*** Opening of Records provided ***

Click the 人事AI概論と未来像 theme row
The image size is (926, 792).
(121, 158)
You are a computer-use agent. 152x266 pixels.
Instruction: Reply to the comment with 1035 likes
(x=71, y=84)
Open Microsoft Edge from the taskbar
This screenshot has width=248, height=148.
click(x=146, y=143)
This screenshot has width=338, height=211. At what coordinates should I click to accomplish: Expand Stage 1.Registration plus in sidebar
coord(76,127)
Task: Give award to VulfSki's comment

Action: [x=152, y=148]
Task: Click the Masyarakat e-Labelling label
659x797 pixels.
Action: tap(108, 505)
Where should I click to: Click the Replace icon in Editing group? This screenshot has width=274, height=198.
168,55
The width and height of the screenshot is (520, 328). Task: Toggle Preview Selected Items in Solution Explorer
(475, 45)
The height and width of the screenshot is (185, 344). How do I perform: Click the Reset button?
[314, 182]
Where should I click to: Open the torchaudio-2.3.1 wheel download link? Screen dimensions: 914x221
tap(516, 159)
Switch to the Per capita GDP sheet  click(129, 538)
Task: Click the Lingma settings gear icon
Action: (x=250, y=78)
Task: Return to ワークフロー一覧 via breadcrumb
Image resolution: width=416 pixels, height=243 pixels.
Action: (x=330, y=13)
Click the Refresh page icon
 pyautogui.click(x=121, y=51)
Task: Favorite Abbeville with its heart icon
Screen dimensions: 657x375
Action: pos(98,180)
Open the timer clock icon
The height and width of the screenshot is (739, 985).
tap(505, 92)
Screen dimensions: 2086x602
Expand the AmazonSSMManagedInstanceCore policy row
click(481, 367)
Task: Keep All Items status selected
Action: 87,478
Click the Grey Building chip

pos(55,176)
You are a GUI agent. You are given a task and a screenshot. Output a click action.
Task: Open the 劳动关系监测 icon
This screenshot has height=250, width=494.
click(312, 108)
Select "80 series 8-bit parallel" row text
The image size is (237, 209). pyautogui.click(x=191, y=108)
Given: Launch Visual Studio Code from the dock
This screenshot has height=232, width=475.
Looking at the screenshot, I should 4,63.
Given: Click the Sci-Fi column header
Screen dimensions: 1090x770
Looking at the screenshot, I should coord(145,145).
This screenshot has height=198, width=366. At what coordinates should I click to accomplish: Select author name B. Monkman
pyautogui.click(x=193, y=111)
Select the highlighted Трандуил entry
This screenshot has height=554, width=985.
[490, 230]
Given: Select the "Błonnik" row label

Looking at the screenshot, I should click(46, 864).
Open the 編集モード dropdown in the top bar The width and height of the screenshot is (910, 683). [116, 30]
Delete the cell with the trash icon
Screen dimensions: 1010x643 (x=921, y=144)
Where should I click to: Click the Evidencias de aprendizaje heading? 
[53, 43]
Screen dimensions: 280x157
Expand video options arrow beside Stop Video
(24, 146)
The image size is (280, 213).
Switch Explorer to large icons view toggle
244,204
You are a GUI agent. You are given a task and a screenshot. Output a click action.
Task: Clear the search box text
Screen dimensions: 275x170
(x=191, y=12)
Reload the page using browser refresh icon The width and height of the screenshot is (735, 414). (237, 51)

*** Close of Records provided ***

_Requirement:_ To complete the exercise, print all of the entries exactly.

_Reply to the task:_
Click the 人事AI概論と未来像 theme row
The image size is (926, 792).
(121, 158)
You are a computer-use agent. 152x266 pixels.
Instruction: Reply to the comment with 1035 likes
(x=71, y=84)
Open Microsoft Edge from the taskbar
This screenshot has width=248, height=148.
click(x=146, y=143)
This screenshot has width=338, height=211. At what coordinates should I click to accomplish: Expand Stage 1.Registration plus in sidebar
coord(76,127)
Task: Give award to VulfSki's comment

Action: [x=152, y=148]
Task: Click the Masyarakat e-Labelling label
659x797 pixels.
Action: tap(108, 505)
Where should I click to: Click the Replace icon in Editing group? This screenshot has width=274, height=198.
168,55
The width and height of the screenshot is (520, 328). Task: Toggle Preview Selected Items in Solution Explorer
(475, 45)
The height and width of the screenshot is (185, 344). How do I perform: Click the Reset button?
[314, 182]
Where should I click to: Open the torchaudio-2.3.1 wheel download link? Screen dimensions: 914x221
tap(516, 159)
Switch to the Per capita GDP sheet  click(129, 538)
Task: Click the Lingma settings gear icon
Action: (x=250, y=78)
Task: Return to ワークフロー一覧 via breadcrumb
Image resolution: width=416 pixels, height=243 pixels.
Action: (x=330, y=13)
Click the Refresh page icon
 pyautogui.click(x=121, y=51)
Task: Favorite Abbeville with its heart icon
Screen dimensions: 657x375
Action: pos(98,180)
Open the timer clock icon
The height and width of the screenshot is (739, 985).
tap(505, 92)
Screen dimensions: 2086x602
Expand the AmazonSSMManagedInstanceCore policy row
click(481, 367)
Task: Keep All Items status selected
Action: 87,478
Click the Grey Building chip

pos(55,176)
You are a GUI agent. You are given a task and a screenshot. Output a click action.
Task: Open the 劳动关系监测 icon
This screenshot has height=250, width=494.
click(312, 108)
Select "80 series 8-bit parallel" row text
The image size is (237, 209). pyautogui.click(x=191, y=108)
Given: Launch Visual Studio Code from the dock
This screenshot has height=232, width=475.
Looking at the screenshot, I should 4,63.
Given: Click the Sci-Fi column header
Screen dimensions: 1090x770
Looking at the screenshot, I should coord(145,145).
This screenshot has height=198, width=366. At what coordinates should I click to accomplish: Select author name B. Monkman
pyautogui.click(x=193, y=111)
Select the highlighted Трандуил entry
This screenshot has height=554, width=985.
[490, 230]
Given: Select the "Błonnik" row label

Looking at the screenshot, I should click(46, 864).
Open the 編集モード dropdown in the top bar The width and height of the screenshot is (910, 683). [116, 30]
Delete the cell with the trash icon
Screen dimensions: 1010x643 (x=921, y=144)
Where should I click to: Click the Evidencias de aprendizaje heading? 
[53, 43]
Screen dimensions: 280x157
Expand video options arrow beside Stop Video
(24, 146)
The image size is (280, 213).
Switch Explorer to large icons view toggle
244,204
You are a GUI agent. You are given a task and a screenshot. Output a click action.
Task: Clear the search box text
Screen dimensions: 275x170
(x=191, y=12)
Reload the page using browser refresh icon The width and height of the screenshot is (735, 414). (237, 51)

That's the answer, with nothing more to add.